> **TASK REQUIREMENTS**: When you reach the line containing "[button] (13, 20)" in the entries below, start writing out each line exactly, and stop after the line containing "Terms of Use (32, 2046)".

> **THE DATA**:
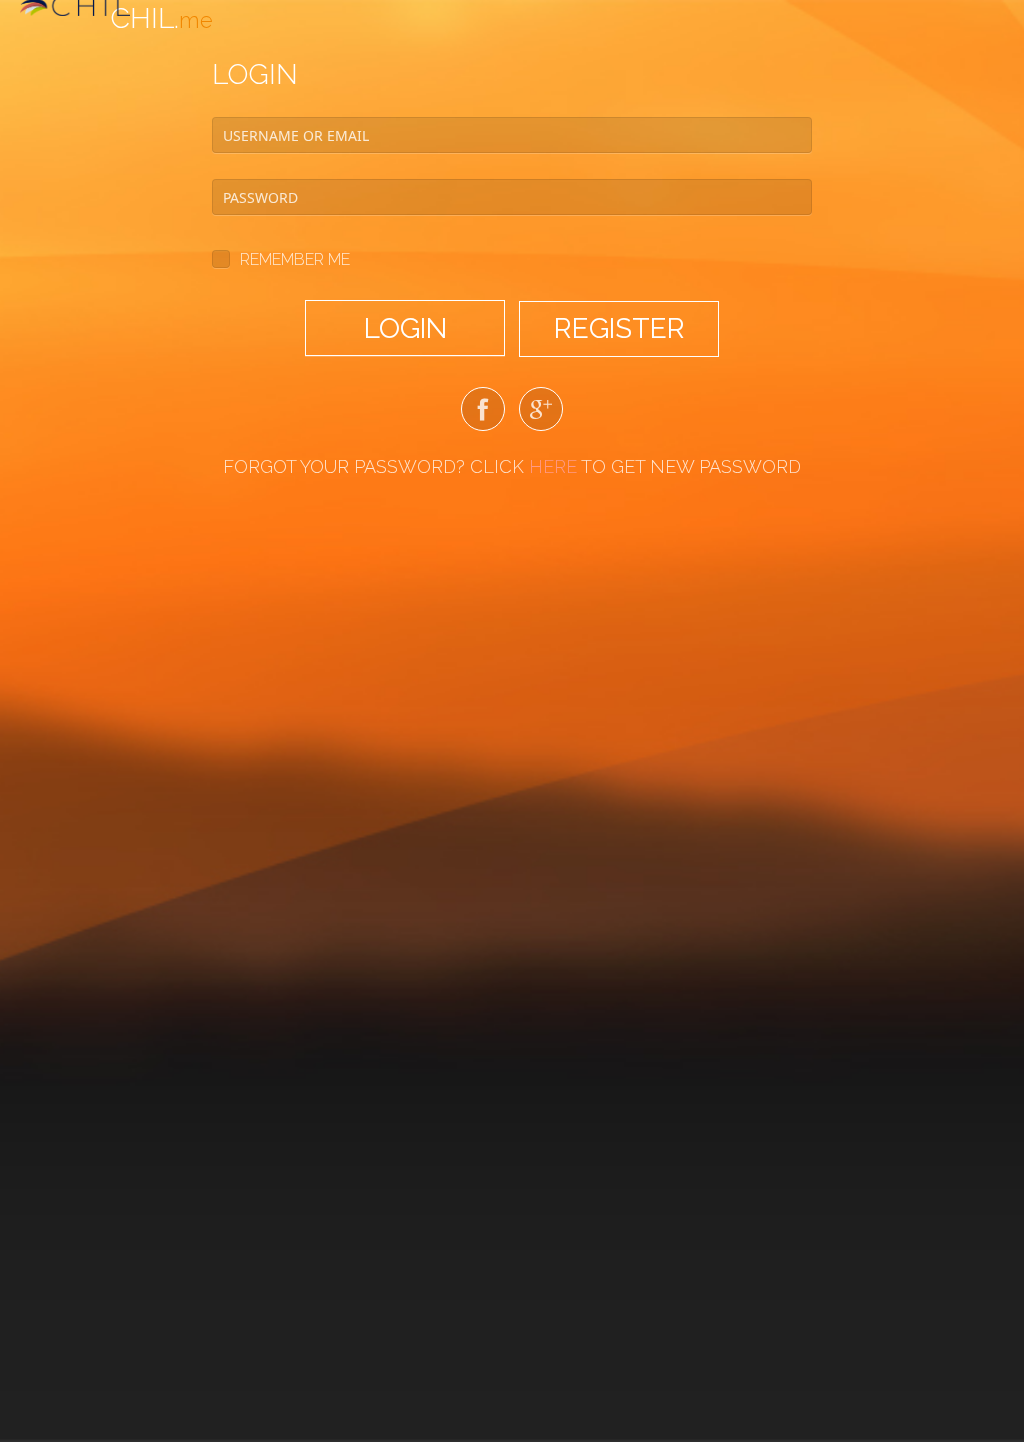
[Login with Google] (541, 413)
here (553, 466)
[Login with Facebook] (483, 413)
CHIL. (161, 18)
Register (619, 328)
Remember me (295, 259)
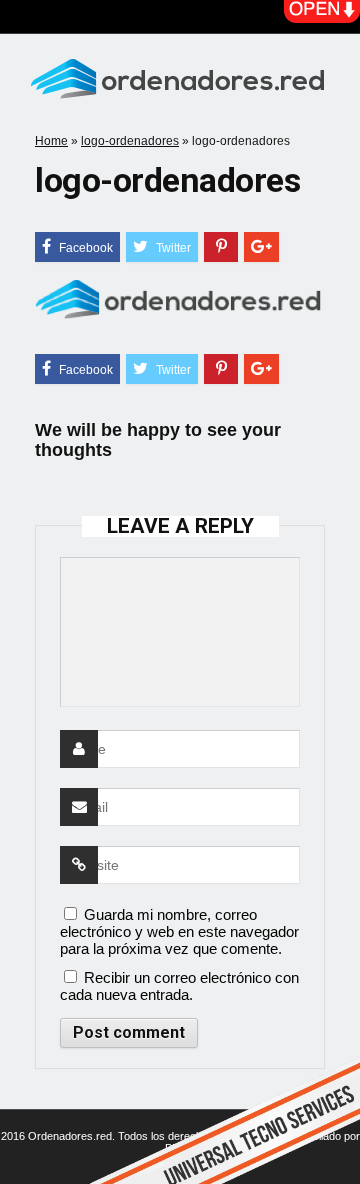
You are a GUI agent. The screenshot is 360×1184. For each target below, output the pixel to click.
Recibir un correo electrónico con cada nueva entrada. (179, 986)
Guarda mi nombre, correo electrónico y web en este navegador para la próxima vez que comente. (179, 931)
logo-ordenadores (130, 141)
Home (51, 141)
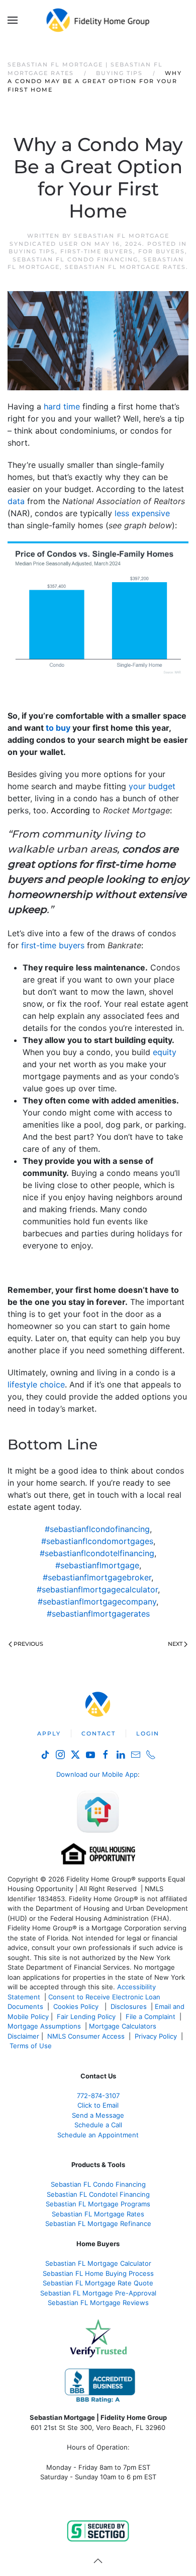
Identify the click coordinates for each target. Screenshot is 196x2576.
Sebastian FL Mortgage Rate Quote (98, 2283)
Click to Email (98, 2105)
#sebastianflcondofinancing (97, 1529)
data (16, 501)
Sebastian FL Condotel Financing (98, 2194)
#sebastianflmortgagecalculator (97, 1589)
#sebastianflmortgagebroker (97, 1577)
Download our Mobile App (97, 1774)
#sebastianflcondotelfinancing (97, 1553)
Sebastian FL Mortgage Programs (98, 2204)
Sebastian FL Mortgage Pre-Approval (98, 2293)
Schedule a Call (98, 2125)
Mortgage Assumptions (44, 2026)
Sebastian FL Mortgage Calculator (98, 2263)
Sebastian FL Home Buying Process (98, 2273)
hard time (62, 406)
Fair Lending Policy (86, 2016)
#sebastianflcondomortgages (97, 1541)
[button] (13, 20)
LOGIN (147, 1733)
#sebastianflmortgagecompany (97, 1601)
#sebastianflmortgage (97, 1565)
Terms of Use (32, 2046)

--

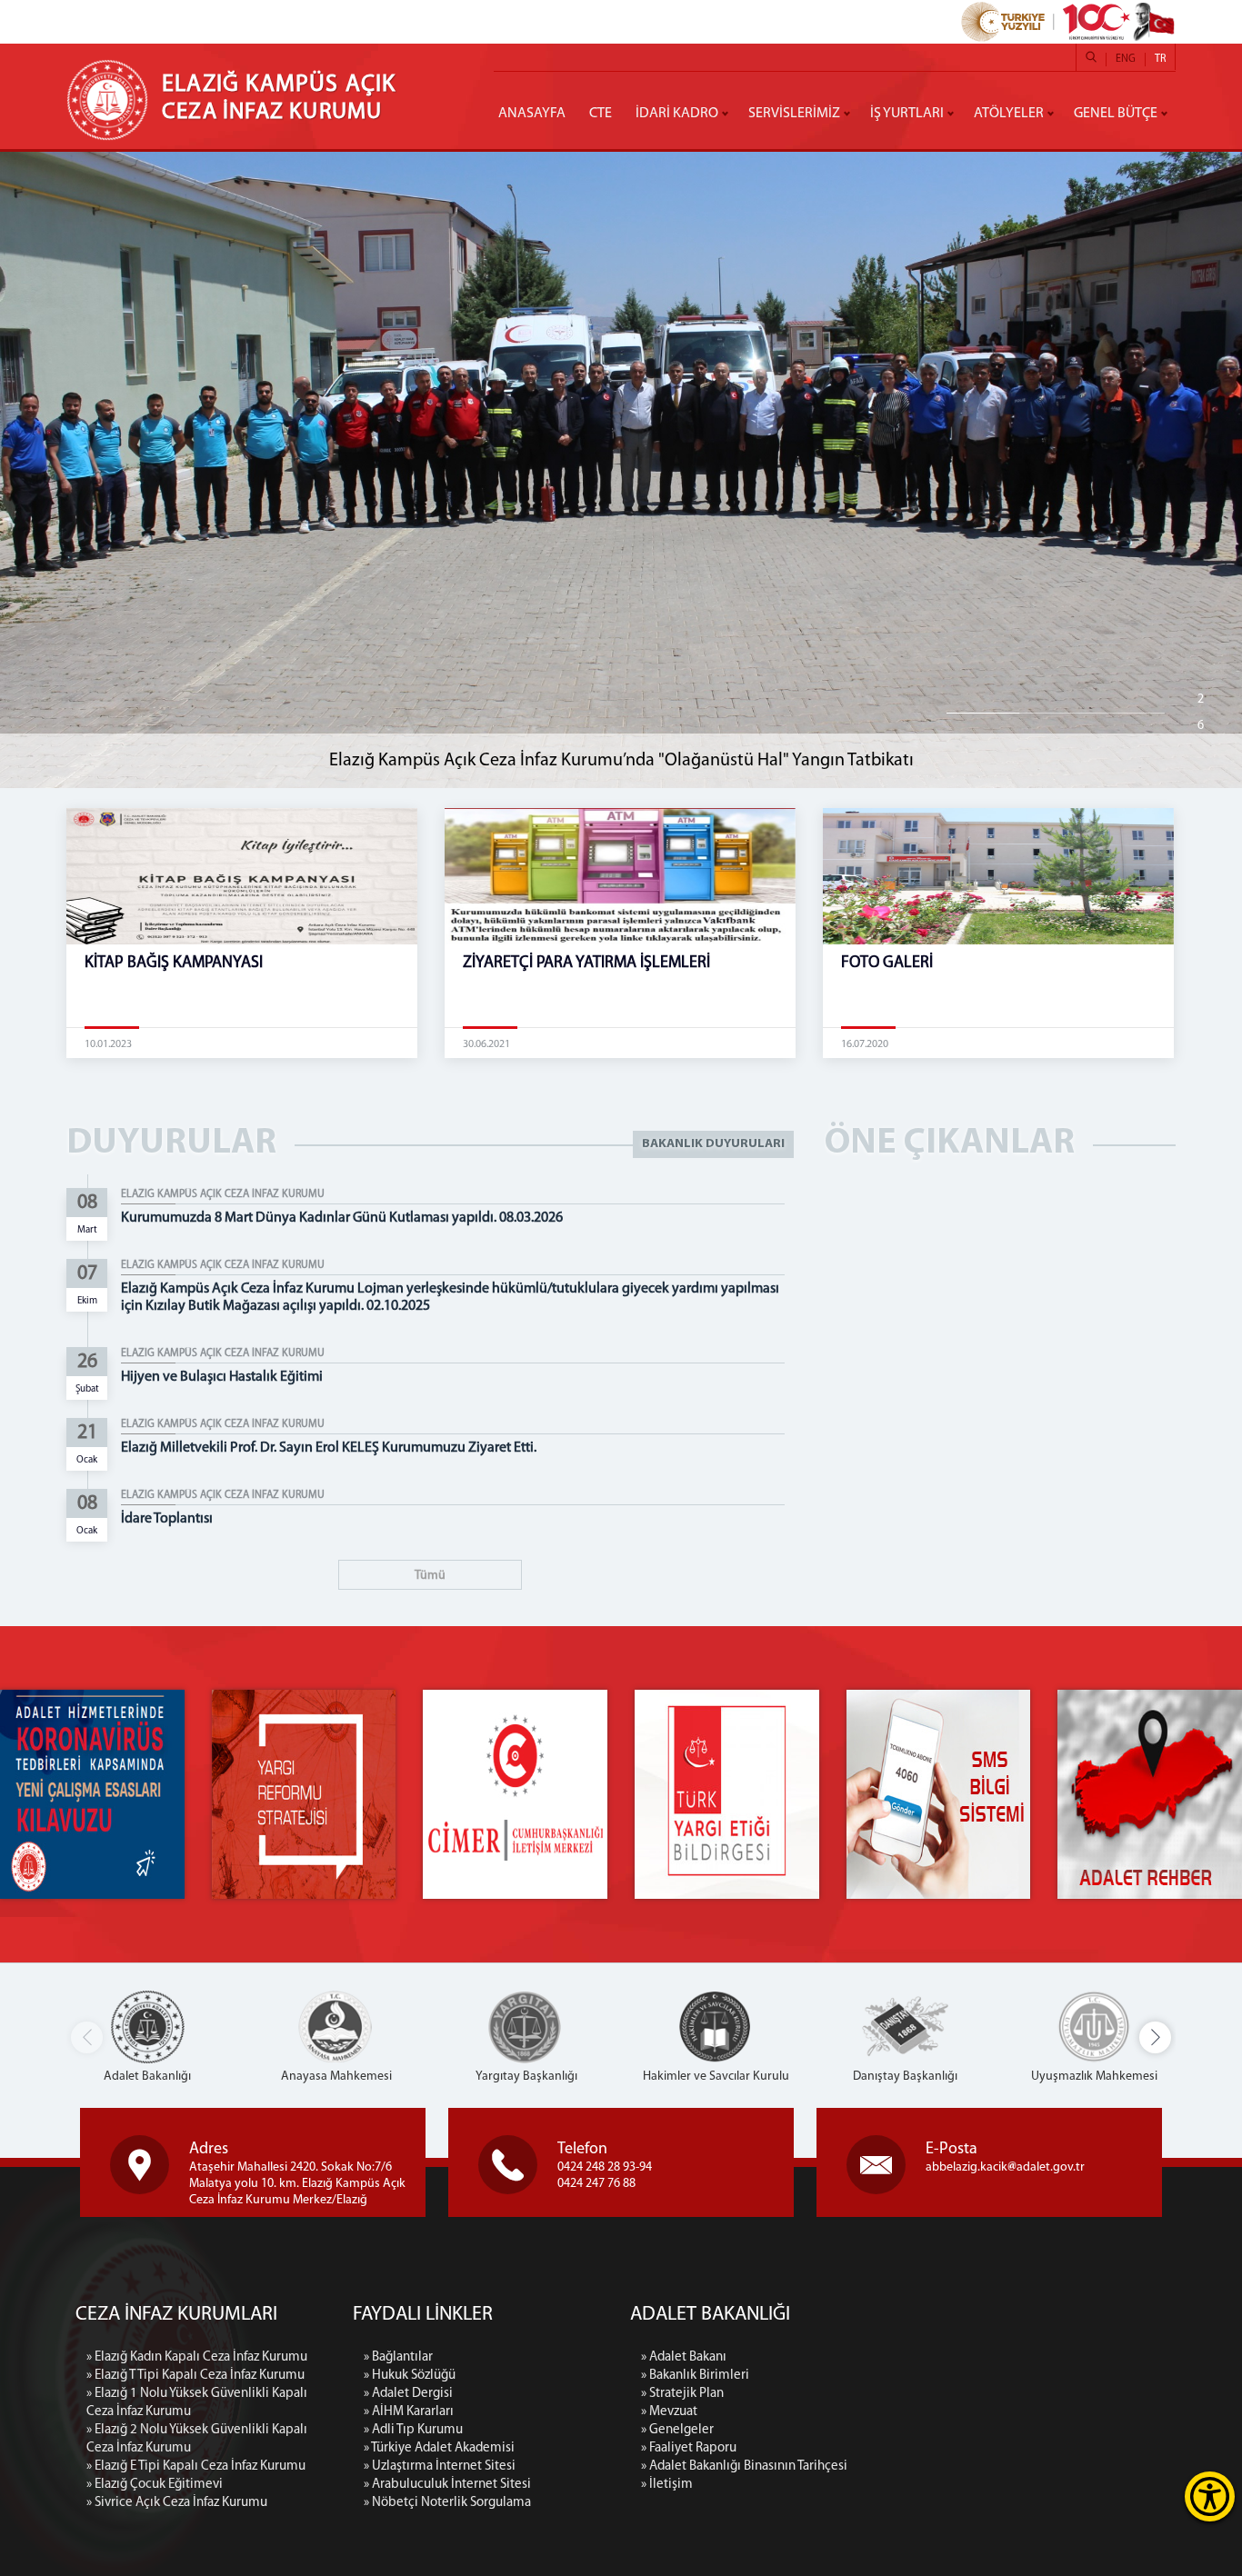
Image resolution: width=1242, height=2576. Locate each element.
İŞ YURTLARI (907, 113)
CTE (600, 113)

* * *

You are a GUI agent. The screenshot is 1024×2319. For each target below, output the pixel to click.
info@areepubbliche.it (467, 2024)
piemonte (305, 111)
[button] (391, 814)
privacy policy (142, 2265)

> **WRITTEN ANSWER**:
[button] (13, 20)
LOGIN (147, 1733)
#sebastianflmortgagecompany (97, 1601)
#sebastianflmortgage (97, 1565)
Terms of Use (32, 2046)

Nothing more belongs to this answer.